Will the Tourists Go For It?
The appearance of many winter sport resorts will also change if the average temperature continues to climb. The only snow in some areas would be white strips of piste running down from the top of an otherwise green mountain to the ski lift base station at the bottom. "Will the tourists go for it?" asks Carmen de Jong. She ventures a prediction: In larger areas, artificial snow will be more readily accepted than in smaller ski resorts, she believes.

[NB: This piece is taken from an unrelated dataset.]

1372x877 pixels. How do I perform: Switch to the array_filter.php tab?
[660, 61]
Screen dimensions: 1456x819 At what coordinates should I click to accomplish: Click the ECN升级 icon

The question of whether to produce snow artificially or not is also an economic one. "It takes 15 to 20 years for snow cannons to pay for themselves," de Jong says. Researchers should therefore calculate the limits of artificial snow production, ideally for the entire Alpine region, she says. However, she admits she doesn't know what the results of those calculations would look like. "A cost-benefit analysis is difficult," she says, explaining that one reason is the uncertainty regarding exactly what the actual rise in temperatures in the coming decades will be.
De Jong expressly warns that an excessive dependence on snow cannons would disrupt the Alpine ecosystem: "You can't practice winter tourism at the expense of the summer."
Nevertheless, researchers believe that summer tourism will play an increasingly important role for winter resorts. "Davos currently makes 60 percent of its annual turnover in winter, and 40 percent in summer," Rixen says. That ratio will change in the future, probably in the direction of a 50:50 split.
De Jong doesn't think the forced shift towards summer tourism is such a bad thing: "In 20 or 30 years, people will be coming to the cool mountains instead of heading to the hot Mediterranean." There, global warming will have brought about extremely high temperatures, which are bad for tourism, she says. "If you look at it this way, climate change is also an opportunity for the Alps."